Well. I quickly researched high LDL levels in kids, and all the articles talked about were obese kids. Parents were supposed to encourage weight loss, healthy food choices, and more exercise. Anna is 58 inches and 80 pounds, giving her a BMI of 17, which is completely healthy. She is super fit, strong, and active. She swims, runs, plays basketball, and was competing in gymnastics until this past spring. She runs a 20 minute 4K, and at this point in her life, I don't actually think it would be healthy for her to exercise more, and she certainly doesn't need to lose weight! She eats very healthily, and rarely eats any fried, fatty food. We don't eat tons of red meat because it's expensive to feed all these kids steak and roast all the time, and I cook pretty much all the time, with very little processed food. She doesn't even eat cereal most mornings, which is our most processed meal--she usually makes herself a fruit smoothie!

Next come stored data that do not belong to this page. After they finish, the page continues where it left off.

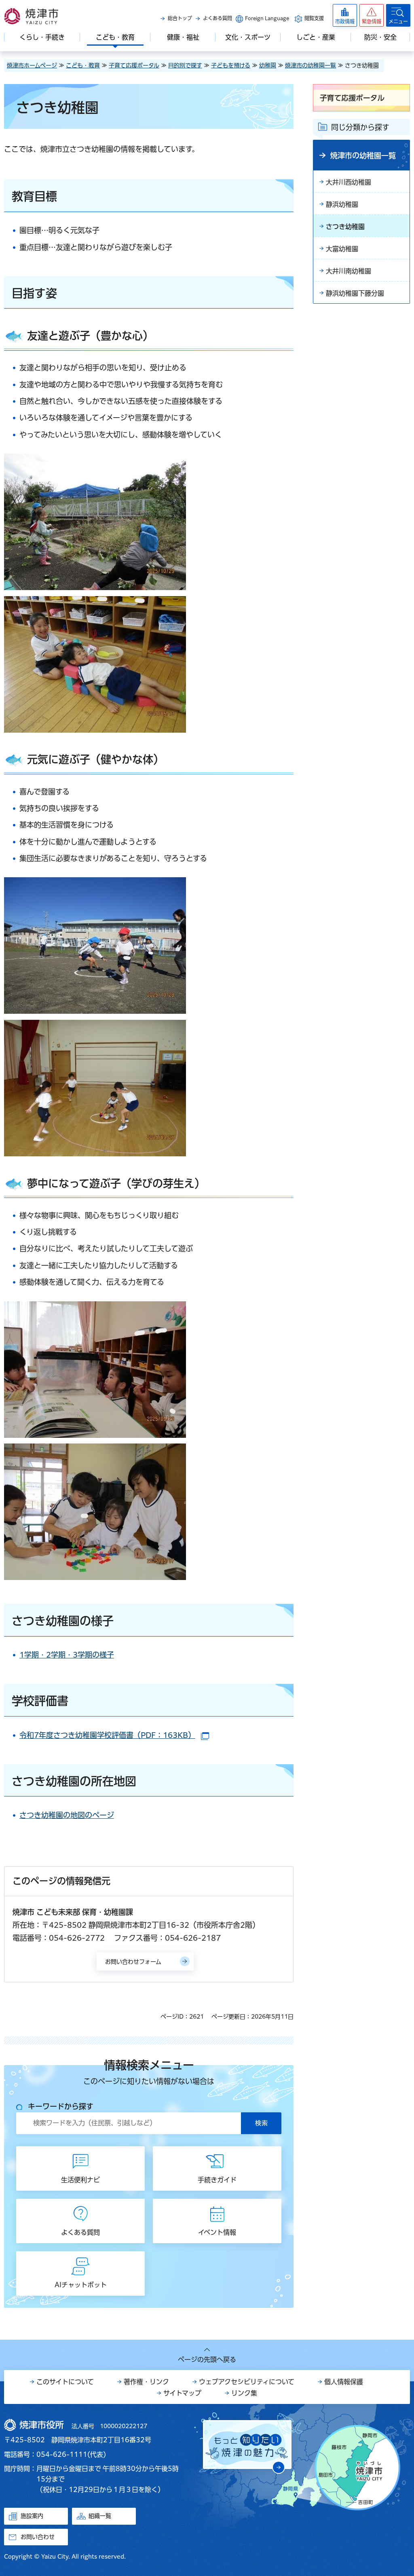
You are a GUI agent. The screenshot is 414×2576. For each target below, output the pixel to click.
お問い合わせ (38, 2537)
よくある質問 (217, 18)
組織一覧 (100, 2516)
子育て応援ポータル (134, 65)
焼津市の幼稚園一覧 (310, 65)
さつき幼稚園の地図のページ (66, 1815)
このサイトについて (65, 2381)
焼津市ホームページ (32, 65)
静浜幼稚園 (342, 204)
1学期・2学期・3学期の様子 (66, 1654)
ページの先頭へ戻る (207, 2359)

I did ask around, and people suggested more oats, chia seeds, and fish oil. So now we are making big batches of steel cut oats in the instant pot with chia seeds, and she is eating a bowl of that every morning. I also got some chewable omega 3 pills from Costco, and she's eating 2 of those a day. We'll see if any of this makes a difference. I have had 2 other friends tell me that their very active and healthy teen sons also have slightly elevated cholesterol levels, per this blood test, and it makes me wonder. How did doctors get these healthy-range numbers for growing tween/teen kids? They are wanting to help obese kids, but it seems like maybe they are pulling in healthy kids with their wide net. I don't think Anna is at risk for heart problems right now, and neither of our families have histories of kids/young adults with high cholesterol. Once people get older (40's, and less fit), yes, but that seems pretty normal. I wonder if once she is through puberty and in her 20's, if she will still have any cholesterol issues (well, probably not because of all the oatmeal, lol!). Maybe this is something that works itself out in healthy, non-obese kids, especially since she's not in a range that would indicate a need for medicine or anything. Regardless, we'll be back at Bethesda for another fasting blood draw the end of October.
And so now you see why I don't make annual well child appointments a priority for healthy kids of mine! If you don't report a problem, they'll find some!